I’m not an expert, but the leather used in these pieces also does not feel like it's a particularly high quality. The garments have barely been worn, but already the metallic coating is starting to split, leaving tiny hairline cracks on both the bra and thong.
This wouldn’t normally be an issue, except that the reverse of the leather is an unpleasant shade of dirty yellow-green. Suffice to say, it’s quite incongruous with the soft pinks of the rest of this set.
However, these cracks are particularly disappointing to see on the outside of the garments. As these garments are still essentially brand new, I suspect with extended wear and washing this problem will only get worse.
Both garments were made in the UK. The stitching on the bra is overall accurate, with an appropriate stitching length on the leather and no visible mistakes or unpickings. The cup darts are overlocked and top stitched, and elastic is applied with a 3 point zigzag stitch. The elastic strapping details and bone/wire channels are all finished with a secure bartack stitch.
The only area of construction I would take exception to is the finishing of the leather straps and decorative channels. Finished edges have simply been folded to the interior of the garment, bartacked over and left raw. It feels a little ill-considered, especially with the yellow leather lining so visible as a consequence.
Lingerie is an area of fashion which is all about the details, and the joy of a truly luxurious piece of lingerie is when it looks as good on the inside as on the outside.

====

## [Tasks for this exercise]
#1 According to the lingerie review, what stitch is used to apply the elastic on the bra?
#2 Render this sentence from the lingerie review in Spanish: "The garments have barely been worn, but already the metallic coating is starting to split, leaving tiny hairline cracks on both the bra and thong."
#3 Resume the lingerie review, picking up right after its final sentence.

## [Source excerpt]
====

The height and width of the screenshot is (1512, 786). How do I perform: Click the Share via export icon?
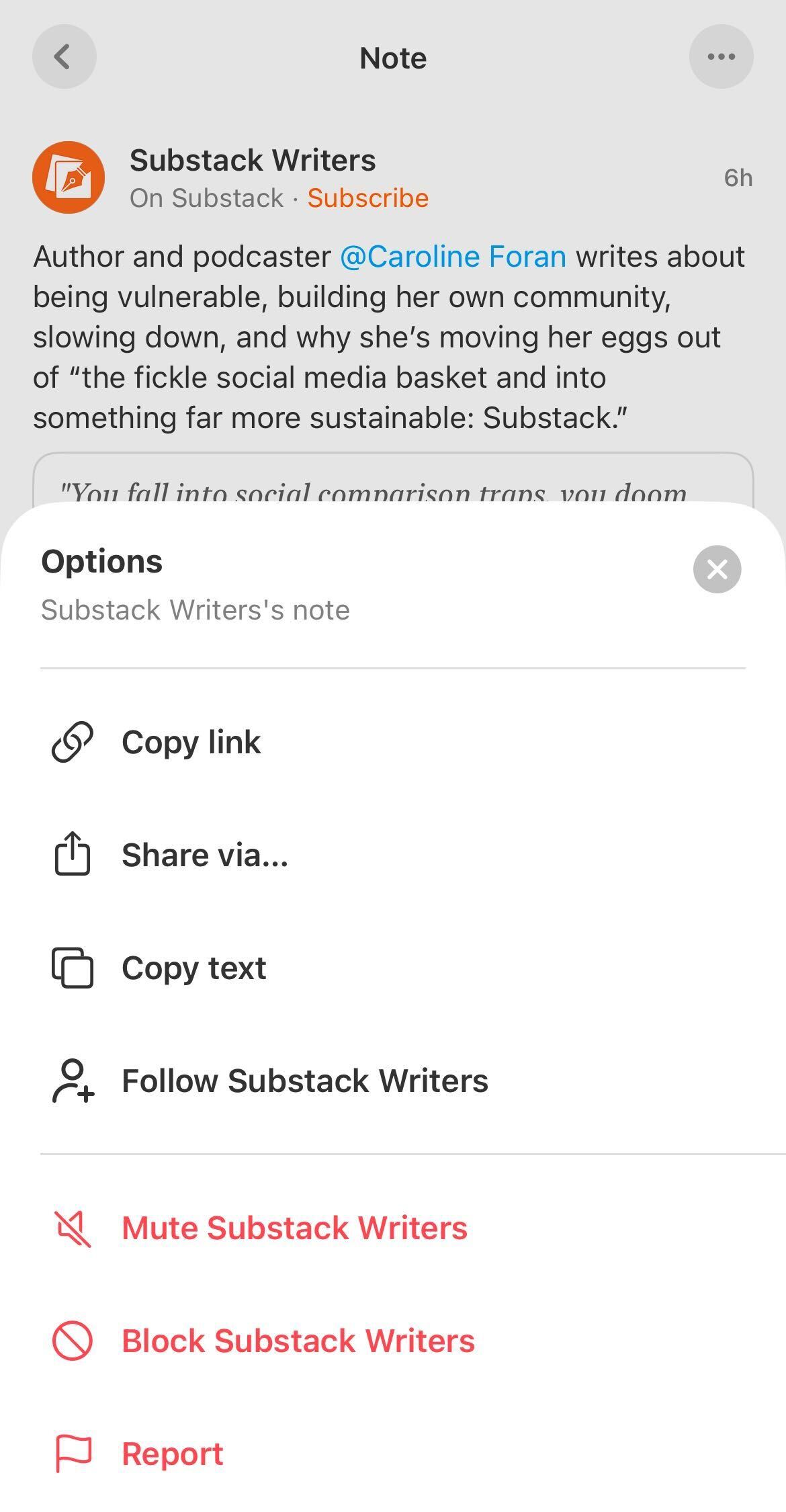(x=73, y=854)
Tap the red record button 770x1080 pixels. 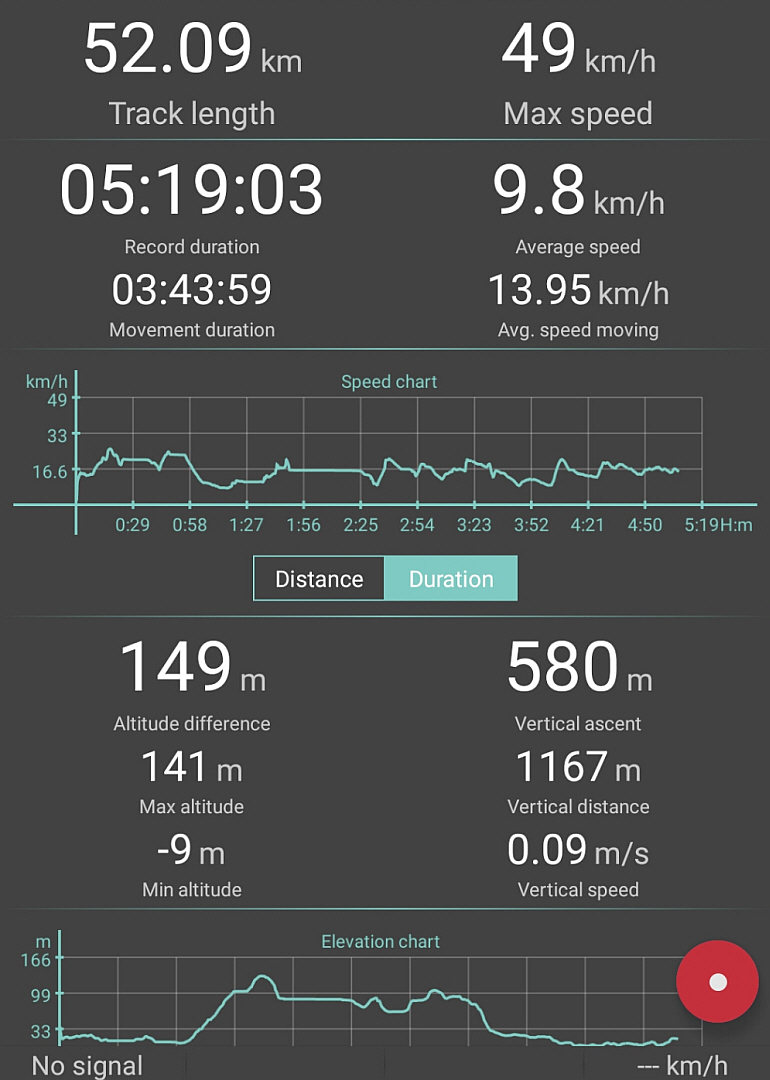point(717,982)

====

## [Results]
#1 A 3 point zigzag stitch.

#2 Las prendas apenas se han usado, pero el recubrimiento metálico ya empieza a agrietarse, dejando diminutas grietas finas tanto en el sujetador como en el tanga.

#3
Sizing, Fit, and Flaws
One of the first things I noticed about the bra when I took it out of the parcel was a major technical flaw; something I was quite shocked by, and shouldn’t have been signed off for a production run.
The underwire is too short for its channel by over 3.5cm (typically an acceptable amount of tolerance for an underwire is only 1cm). That’s a lot of space in a small garment and means the bra is either going to collapse on itself at the centre front or the underarm, depending on where the underwire shifts during wear.
Since my last review my body shape has changed a little, so I chose to order slightly different sizes. I’m increasingly wearing size 32B/30C compared to my previously usual 32C/30D.
In the previous review, I tried a size M bra (recommended by the brand for sizes 32D/34C/36B). This time I decided to try a size S, recommended by the brand for size 32C/34B/36A. I opted for size L for the thong, in line with my previous purchase. I usually wear a size UK 10-12, but the brand recommends the L for a UK 12-14.
As before, both garments come up small. The thong is a little easier to fit, as it uses very stretchy mesh and elastic. Nevertheless, I can’t help but feel it’s a little tight, and I could have done with a XL. The ouvert cut out is very revealing. This definitely isn’t a knicker style for the faint-hearted!
Despite my change in bust shape, the bra does come up very small. The cups are very shallow, and although the single dart for shaping does give a nice rounded shape with a slightly pointed bust, there simply isn’t enough volume in the cups. During wear, I’d find my breast tissue constantly shifting out of the cup and spilling over the neckline.
However, the fit is definitely an improvement on the Oncilla bra I reviewed. The shifting of the shoulder strap to the cup rather than the underarm gives a dramatic improvement on lift and cup security, and the cup no longer collapses in on itself.
The wire profile and shape is a good fit and true to size. Unfortunately, the discrepancy between the wire length and channel does cause the fit problems noted in the first paragraph of this section.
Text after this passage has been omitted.